The School of the Ozarks opened on September 11, 1906, atop Mount Huggins, named for brothers Louis and William Huggins of St. Joseph, Missouri, who were among the founders of Nabisco and donated money for the school. The first term enrolled 180 students, 36 of them boarders. From the start, the work-for-tuition model was the school's identity. On January 12, 1915, fire destroyed the original building. Classes temporarily moved to the public school in nearby Forsyth. The replacement centerpiece was an extraordinary transplant: the Maine Hunting and Fishing Club building, originally the State of Maine exhibit at the 1904 St. Louis World's Fair, physically transported to the Ozarks hilltop by sportsmen.

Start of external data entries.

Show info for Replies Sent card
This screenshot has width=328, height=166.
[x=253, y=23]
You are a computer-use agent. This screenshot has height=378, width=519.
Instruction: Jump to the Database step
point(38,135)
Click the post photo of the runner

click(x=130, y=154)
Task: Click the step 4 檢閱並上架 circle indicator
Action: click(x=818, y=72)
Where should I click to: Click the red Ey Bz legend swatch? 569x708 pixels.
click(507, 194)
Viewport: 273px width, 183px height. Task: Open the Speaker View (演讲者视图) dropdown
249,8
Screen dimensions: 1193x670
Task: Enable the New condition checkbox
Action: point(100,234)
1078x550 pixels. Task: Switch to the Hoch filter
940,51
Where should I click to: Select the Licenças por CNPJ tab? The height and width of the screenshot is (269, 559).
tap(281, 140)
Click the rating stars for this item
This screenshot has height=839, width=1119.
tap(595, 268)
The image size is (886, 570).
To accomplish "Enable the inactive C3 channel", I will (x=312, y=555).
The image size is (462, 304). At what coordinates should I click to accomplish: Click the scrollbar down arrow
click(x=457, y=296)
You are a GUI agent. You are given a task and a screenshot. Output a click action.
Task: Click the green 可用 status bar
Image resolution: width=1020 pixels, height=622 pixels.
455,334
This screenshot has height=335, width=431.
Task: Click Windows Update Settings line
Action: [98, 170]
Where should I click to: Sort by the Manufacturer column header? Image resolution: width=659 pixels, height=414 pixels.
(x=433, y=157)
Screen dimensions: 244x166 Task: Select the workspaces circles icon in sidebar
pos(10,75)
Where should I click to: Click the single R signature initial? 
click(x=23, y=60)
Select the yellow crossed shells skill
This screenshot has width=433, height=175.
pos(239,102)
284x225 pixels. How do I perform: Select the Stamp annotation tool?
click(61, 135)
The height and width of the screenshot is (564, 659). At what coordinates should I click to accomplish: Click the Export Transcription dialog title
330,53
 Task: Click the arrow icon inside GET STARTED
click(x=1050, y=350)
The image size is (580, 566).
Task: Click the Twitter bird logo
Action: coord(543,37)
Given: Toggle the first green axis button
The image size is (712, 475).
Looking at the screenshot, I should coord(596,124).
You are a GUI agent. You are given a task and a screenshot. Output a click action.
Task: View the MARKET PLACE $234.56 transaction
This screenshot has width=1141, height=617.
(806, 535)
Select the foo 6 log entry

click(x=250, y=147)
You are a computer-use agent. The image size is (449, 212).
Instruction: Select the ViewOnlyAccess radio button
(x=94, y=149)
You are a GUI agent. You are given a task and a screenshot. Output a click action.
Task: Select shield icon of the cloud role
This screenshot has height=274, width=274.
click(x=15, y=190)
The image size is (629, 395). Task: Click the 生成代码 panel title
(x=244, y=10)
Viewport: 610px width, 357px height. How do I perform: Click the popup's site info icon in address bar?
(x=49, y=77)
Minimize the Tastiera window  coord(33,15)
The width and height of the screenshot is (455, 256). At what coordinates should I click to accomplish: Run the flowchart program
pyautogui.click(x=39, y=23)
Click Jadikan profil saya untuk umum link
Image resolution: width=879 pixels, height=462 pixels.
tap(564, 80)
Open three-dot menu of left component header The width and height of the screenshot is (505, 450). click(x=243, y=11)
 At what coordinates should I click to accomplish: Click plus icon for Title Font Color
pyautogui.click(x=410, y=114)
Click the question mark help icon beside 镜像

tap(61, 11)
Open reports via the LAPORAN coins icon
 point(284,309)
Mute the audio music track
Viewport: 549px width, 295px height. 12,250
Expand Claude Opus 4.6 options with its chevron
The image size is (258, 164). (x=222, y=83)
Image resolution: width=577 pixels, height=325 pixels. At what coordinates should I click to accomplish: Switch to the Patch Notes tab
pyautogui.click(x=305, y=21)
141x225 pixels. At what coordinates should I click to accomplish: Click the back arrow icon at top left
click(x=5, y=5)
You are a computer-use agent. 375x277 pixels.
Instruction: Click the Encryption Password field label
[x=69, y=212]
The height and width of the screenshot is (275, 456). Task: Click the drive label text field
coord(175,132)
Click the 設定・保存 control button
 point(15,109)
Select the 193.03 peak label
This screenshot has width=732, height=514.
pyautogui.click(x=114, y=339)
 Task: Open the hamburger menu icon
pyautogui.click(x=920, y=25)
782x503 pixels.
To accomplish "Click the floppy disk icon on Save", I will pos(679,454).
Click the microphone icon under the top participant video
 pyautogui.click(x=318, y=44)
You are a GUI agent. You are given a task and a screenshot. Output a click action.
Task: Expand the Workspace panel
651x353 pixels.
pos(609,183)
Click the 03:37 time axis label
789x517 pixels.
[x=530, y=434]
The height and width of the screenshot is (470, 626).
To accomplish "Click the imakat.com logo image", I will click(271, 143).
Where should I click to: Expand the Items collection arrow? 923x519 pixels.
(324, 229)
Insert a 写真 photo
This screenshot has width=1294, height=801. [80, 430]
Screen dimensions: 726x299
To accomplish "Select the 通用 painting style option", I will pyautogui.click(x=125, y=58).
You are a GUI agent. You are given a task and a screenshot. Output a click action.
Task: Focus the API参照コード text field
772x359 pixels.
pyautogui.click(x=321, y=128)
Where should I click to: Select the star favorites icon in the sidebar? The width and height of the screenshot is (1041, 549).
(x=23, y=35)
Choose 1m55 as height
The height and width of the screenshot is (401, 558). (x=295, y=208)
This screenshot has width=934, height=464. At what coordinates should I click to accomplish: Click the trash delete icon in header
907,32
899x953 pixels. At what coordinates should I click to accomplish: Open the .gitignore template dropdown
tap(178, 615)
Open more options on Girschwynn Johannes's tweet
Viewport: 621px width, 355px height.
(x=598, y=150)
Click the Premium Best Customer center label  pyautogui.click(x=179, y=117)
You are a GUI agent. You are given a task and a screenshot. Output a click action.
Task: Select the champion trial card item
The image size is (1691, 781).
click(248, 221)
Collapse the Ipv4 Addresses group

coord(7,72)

Renamed the Dobyns Building, it served as the campus center until it too burned on February 1, 1930. The school kept rebuilding, each fire only reinforcing the work ethic at its core.
The Fruitcake and Jelly Kitchen opened in 1934 to provide student work opportunities. Today more than 100 fruitcakes are baked daily, and the kitchen is one of 90 work stations that sustain the no-tuition model. Edwards Mill receives power from a twelve-foot water wheel and produces meal and flour. The Hoge Greenhouse holds more than 7,000 plants. The Gaetz Tractor Museum preserves antique farm equipment dating to the early 1900s. And the Ralph Foster Museum, which began in the 1920s in the basement of a boys' dormitory called Abernathy Hall, now houses a broad collection of Ozark heritage -- including, alongside the Hillbillies truck, a large firearm display featuring a rifle that once belonged to Pancho Villa. The campus is a working landscape where education and production overlap at every turn.
For its first six decades, the School of the Ozarks granted no bachelor's degrees. It became a four-year institution in 1965 but did not achieve regional accreditation until the 1990s -- a delay that reflected tensions between the school's intensely insular culture and the standards of outside accrediting bodies. In 1994, it was renamed College of the Ozarks upon receiving accreditation. The school is selective in its own way: out of more than 4,000 applicants, approximately 400 are accepted each fall. Admission factors include financial need alongside academic merit. The 2005-06 men's basketball team won the NAIA Division II national championship. The Neo-Gothic Williams Memorial Chapel, built in 1956, holds regular Sunday services. Lake Honor, a small body of water in the center of campus, houses the school's swans and their cygnets -- a surprisingly pastoral touch for a college defined by labor.
College of the Ozarks has carved out a distinctive identity built on conservative Christian values, vocational education, and patriotic programming. In 2017, the college introduced a required freshman course combining military-style physical education with military science. From 2000 to 2017, the campus hosted the NAIA Division II Basketball Championship. The college withdrew from hosting after announcing it would forfeit any game in which opposing players knelt during the national anthem. In 2018, the school boycotted Nike products following an ad campaign. The college has drawn both admirers for its tuition-free model and critics for its strict culture. What remains undeniable is the distinctiveness of the place: a hilltop campus in the Ozarks where students grind grain, bake fruitcakes, tend greenhouses, and earn their education through sweat rather than debt.
Located at 36.618N, 93.241W at Point Lookout, Missouri, approximately 1,200 feet MSL on a hilltop overlooking the Table Rock Lake area near Branson. Branson Airport (KBBG) is approximately 8 nm to the south. Springfield-Branson National Airport (KSGF) lies 35 nm to the north. The campus hilltop is visible from altitude, situated above the lake-dotted Ozark terrain. Table Rock Lake and Lake Taneycomo are prominent visual landmarks to the south and east. The Williams Memorial Chapel is a recognizable structure. Best viewed at 3,000-5,000 feet AGL to see the campus against its Ozark ridge setting.